Decimos, por ejemplo, que el Estado fracasa de manera sistemática en su cometido de procurar justicia cotidiana. ¿Pero quién fracasa? ¿Quiénes encarnan al Estado —ese colectivo ambiguo y mal planteado— en esa función concreta? Hace algunos años, un funcionario del Ministerio Público me dio una lección inolvidable: “¿Sabe usted —me preguntó— por qué las cárceles están llenas de pobres? Porque los pobres no pueden cobrar venganza”. Los ricos, los poderosos y los criminales más violentos tienen medios más que suficientes para doblegar a ese Ministerio Público que, de manera honesta, intenta cumplir con su deber. Pueden comprar a la justicia, modificar sus decisiones desde arriba o amenazar su vida y la de su familia. ¿Es a esa persona a quien debemos achacarle el mal funcionamiento del Estado? Comprendo que el asunto es debatible porque el heroísmo de película forma parte de nuestro imaginario público.

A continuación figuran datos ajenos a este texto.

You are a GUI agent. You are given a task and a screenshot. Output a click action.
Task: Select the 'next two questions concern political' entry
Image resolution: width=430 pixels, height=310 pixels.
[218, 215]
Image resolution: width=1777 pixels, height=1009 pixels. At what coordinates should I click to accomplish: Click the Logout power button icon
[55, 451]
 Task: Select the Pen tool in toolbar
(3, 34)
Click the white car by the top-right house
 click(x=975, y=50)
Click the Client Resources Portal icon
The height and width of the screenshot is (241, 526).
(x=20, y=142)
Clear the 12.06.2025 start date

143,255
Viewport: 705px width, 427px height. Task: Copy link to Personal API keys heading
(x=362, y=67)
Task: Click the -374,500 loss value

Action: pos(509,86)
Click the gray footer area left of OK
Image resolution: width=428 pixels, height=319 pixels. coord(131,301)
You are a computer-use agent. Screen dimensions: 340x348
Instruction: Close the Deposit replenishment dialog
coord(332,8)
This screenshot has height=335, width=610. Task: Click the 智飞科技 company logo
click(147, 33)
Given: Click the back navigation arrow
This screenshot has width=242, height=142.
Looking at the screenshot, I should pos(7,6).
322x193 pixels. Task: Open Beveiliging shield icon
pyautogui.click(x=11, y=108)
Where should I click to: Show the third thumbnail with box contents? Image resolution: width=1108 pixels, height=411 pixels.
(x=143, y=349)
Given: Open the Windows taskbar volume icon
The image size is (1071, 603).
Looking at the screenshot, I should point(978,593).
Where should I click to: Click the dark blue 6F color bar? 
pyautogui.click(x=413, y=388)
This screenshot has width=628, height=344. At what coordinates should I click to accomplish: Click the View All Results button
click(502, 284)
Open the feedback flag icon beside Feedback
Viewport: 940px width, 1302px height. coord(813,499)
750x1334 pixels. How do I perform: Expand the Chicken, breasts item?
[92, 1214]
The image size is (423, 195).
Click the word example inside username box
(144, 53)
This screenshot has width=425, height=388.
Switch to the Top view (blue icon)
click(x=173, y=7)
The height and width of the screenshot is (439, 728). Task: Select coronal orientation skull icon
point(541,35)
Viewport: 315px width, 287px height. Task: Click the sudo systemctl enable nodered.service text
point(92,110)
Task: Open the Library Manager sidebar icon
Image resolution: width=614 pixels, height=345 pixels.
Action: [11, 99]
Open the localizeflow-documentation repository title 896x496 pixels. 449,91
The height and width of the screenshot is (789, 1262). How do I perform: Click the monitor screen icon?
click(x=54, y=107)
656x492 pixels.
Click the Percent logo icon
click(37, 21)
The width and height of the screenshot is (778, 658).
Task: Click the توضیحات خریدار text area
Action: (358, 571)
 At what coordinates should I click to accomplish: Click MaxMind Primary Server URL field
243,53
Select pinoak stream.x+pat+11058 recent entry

“Si no pueden: ¡Renuncien!”, exigía con toda razón Alejandro Martí a nuestros gobernantes en 2008. Pero le hablaba al Presidente, a los gobernadores, a los líderes de las cámaras y a los ministros de la Corte ¿Es lo mismo que debemos pedirle a aquel Ministerio Público que despacha asuntos cada día, amenazado por los ricos, los poderosos y los criminales? ¿Que se vayan todos, sin distinguir quién encarna las decisiones principales, quién reparte los dineros, quién supervisa y quién realiza las tareas? Cuando se habla de la ineficacia y de la corrupción con la que actúa el Estado, este colectivo suele abarcar a todos, sin distingos. Pero no todos tienen la misma responsabilidad, ni los mismos medios para definir y resolver problemas públicos.
La metáfora según la cual las escaleras se barren de arriba para abajo suele ser muy afortunada, pero pasa por alto la existencia misma de la escoba y de las escaleras: no supone un piso plano ni escobas repartidas para ir limpiando el cuarto colectivamente. En efecto, se barre de arriba hacia abajo, pero quienes reciben la mugre acumulada son los escalones del final, que acaban asumiendo el lodazal acumulado arriba. De ahí que mientras los altos mandos del Estado dominen las escobas y los ciudadanos aceptemos la existencia de las escaleras, sea previsible que la metáfora se siga repitiendo ad nauseam y los funcionarios que ocupan los escalones más bajitos sigan siendo los chivos expiatorios habituales.
En estos días, el Senado abrirá la discusión sobre la mejor forma posible de combatir ineficacia y corrupción —esos fenómenos estrechamente vinculados—, pero no tengo duda de que el núcleo del debate estará en la apropiación de las escobas y en la prevalencia de las escaleras. Combatir la corrupción, sí, pero controlando desde arriba a los órganos encargados de barrerla y evitando que los ciudadanos puedan intervenir con fuerza suficiente para emparejar el piso.
Las decisiones que se tomarán durante las próximas semanas marcarán la diferencia entre comenzar a quebrar el sistema de privilegios de quienes realmente encarnan al Estado o mantener las cosas como están, o incluso empeorarlas, creando nuevos engendros legales para vigilar obsesivamente y seguir culpando de todos nuestros males a quienes sobreviven en los últimos lugares de las jerarquías políticas y burocráticas, mientras los de arriba barren con impunidad.